Sometimes you stumble across something that’s just so good, you have to share it. After spending a lot of years with interns and young reporters, the Arkansas Times posted musings from a columnist with 15 pieces of sage advice for young (and old?) journalists. Some are nitty-gritty reporting tips, while others are big picture pronouncements, but all are pretty much spot on.
Warning: It’s a little “homespun” at times, but that’s part of the charm.
Here’s the list:
1) They can cuss you, but they can’t eat you.
2) Follow the money.
3) Follow the condescension.
4) About 85 percent of the time, you can find a phone number for any person in America by Googling their name in quotes, followed by the area code, in parentheses — (501) for example — of where they live.

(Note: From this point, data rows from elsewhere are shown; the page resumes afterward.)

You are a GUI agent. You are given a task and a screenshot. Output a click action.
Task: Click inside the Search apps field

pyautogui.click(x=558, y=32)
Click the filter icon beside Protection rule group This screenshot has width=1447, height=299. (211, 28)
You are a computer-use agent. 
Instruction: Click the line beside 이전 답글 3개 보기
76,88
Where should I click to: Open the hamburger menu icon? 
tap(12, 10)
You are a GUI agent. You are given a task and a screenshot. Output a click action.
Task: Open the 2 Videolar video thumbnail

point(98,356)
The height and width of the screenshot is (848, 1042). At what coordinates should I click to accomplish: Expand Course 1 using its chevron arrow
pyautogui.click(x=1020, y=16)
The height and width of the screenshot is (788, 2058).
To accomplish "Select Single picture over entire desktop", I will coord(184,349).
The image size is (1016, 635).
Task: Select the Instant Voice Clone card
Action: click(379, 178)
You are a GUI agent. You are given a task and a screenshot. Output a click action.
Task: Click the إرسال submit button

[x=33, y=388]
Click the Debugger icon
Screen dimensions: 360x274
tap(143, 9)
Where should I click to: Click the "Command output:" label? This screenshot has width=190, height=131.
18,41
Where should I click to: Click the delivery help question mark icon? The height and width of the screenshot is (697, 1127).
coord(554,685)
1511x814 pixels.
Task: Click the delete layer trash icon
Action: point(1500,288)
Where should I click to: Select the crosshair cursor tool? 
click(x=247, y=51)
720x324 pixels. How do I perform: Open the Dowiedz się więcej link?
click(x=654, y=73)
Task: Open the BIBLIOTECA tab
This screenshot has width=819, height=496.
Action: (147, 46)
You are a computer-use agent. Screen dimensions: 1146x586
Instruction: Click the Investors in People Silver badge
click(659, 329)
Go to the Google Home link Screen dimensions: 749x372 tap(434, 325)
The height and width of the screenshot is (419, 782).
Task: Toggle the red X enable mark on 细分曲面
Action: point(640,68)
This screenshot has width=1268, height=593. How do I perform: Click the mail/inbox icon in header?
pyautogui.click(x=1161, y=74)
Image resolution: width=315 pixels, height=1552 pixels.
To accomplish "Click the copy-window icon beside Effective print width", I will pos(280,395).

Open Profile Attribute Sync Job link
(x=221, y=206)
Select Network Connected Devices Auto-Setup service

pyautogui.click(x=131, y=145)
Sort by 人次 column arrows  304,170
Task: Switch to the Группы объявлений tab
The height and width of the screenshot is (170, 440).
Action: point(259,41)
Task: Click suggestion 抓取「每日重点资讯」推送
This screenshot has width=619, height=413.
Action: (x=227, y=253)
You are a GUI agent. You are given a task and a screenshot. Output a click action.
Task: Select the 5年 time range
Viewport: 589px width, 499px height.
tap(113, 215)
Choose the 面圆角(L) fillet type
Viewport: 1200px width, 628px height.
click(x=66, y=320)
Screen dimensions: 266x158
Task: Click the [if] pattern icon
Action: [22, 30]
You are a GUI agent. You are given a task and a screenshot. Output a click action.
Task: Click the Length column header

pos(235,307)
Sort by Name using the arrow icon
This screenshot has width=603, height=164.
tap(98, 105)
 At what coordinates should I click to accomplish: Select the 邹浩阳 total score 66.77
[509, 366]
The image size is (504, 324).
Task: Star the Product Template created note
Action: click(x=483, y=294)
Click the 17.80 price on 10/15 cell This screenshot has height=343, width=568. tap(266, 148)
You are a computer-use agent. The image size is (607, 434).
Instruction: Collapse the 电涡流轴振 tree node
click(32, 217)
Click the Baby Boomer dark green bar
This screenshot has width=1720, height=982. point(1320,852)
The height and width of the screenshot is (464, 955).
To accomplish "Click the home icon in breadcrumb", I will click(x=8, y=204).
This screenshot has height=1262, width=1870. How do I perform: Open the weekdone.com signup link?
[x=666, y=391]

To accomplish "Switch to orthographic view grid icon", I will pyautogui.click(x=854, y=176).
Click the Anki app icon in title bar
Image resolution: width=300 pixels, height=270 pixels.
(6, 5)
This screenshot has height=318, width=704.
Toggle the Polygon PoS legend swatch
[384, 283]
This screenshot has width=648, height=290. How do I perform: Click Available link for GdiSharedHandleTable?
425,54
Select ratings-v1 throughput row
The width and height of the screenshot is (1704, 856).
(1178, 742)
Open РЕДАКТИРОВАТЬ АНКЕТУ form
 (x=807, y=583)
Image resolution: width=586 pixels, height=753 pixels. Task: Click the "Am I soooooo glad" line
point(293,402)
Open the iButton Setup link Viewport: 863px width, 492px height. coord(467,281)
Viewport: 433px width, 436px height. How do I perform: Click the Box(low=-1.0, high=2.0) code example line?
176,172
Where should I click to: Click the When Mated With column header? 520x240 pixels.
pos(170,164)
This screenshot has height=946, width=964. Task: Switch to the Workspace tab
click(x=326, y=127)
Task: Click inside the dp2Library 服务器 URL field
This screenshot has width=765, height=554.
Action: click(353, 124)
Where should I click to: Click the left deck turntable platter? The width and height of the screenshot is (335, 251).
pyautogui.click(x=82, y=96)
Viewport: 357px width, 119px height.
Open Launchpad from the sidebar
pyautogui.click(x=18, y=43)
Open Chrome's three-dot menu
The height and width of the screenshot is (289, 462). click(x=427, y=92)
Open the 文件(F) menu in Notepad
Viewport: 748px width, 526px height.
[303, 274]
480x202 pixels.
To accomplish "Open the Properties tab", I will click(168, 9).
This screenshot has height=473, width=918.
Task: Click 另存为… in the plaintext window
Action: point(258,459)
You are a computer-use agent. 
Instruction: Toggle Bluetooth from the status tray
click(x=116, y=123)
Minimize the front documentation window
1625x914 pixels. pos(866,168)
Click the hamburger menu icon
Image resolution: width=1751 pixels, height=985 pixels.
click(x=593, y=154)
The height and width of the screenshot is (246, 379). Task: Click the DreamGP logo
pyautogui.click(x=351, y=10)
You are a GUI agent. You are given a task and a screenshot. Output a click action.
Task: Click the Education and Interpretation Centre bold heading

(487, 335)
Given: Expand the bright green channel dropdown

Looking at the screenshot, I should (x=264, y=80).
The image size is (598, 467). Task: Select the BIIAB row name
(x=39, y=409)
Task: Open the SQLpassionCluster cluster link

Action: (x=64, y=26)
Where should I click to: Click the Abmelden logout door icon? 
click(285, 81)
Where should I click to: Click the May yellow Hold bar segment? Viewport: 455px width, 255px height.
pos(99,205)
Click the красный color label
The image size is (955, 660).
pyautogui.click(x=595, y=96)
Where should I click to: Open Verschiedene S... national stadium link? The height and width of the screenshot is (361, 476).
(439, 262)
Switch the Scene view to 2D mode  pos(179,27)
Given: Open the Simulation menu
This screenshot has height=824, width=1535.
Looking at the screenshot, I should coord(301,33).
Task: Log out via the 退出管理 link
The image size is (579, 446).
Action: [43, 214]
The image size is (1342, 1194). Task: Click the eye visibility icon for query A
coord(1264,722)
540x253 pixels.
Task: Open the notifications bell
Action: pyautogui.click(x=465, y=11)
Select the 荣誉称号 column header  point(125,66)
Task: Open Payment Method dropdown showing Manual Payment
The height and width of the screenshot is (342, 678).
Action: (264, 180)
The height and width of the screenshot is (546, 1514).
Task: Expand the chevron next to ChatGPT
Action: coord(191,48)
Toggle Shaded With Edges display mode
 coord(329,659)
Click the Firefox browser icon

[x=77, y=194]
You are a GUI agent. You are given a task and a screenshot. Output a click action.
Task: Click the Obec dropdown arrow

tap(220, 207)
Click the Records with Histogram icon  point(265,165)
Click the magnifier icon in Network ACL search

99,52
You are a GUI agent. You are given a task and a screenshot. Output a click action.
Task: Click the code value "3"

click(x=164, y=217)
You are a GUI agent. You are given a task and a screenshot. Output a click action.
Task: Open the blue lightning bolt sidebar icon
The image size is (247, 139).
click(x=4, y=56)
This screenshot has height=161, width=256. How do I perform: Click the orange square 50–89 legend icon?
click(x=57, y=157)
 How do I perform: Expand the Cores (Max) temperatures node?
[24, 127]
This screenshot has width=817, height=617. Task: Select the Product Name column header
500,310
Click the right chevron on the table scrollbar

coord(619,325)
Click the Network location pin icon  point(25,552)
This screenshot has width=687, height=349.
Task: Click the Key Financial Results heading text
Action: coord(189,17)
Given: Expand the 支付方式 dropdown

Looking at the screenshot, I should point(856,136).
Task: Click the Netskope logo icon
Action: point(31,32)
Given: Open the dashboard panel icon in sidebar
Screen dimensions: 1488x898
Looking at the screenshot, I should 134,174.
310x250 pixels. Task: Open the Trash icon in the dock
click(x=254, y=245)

5) When reporting in a small town, talk to the woman at the laundromat. They’ve got nothing but time, and they seem to know everything. Some of the most insightful quotes The Observer has ever published were collected while socks and boxer shorts spun in a nearby dryer.
6) The story is not about you, stupid. Shut up and listen.
7) At the end of the answer to a particularly hard question, count to five, medium-slow, before you ask the next one. If it’s a REALLY hard question, count to eight. Sometimes the whole truth gets stuck behind a person’s teeth, and it takes a little silence to coax it out.
8) Record the interview, or take good notes. Sometimes a sentence that doesn’t seem important enough to bother writing down turns out to be the key to a person’s whole life when you step back and look at them in full.
9) Even if the guy’s name is Dave Johnson, get him to spell it. There aren’t many D’havf Geonsaans floating around out there, but if you’re a reporter, you will eventually find one.
10) When they offer, accept the glass of water. Water’s close enough to free for gubmint work, and besides: It’s not really about the water.
11) Don’t take that smartphone in your pocket as an excuse to avoid stopping for directions. You can get a lot of good stuff while asking for directions.
12) When reporting on something that seems unfathomably big, the trick is to focus on something very small. Few people want to read long, War College dissertations on troop movements. Lots of people, on the other hand, want to read about a soldier praying in a foxhole — how he survived, why he stayed, how he found the thread of his life again once the war was over.
13) Buy your photographer breakfast every once in awhile, and keep your ass out of the shot.
14) Even crazy people are right sometimes. Resist the urge to hang up when they start talking about conspiracies.
15) Write the correction, get drunk and move on, penitent.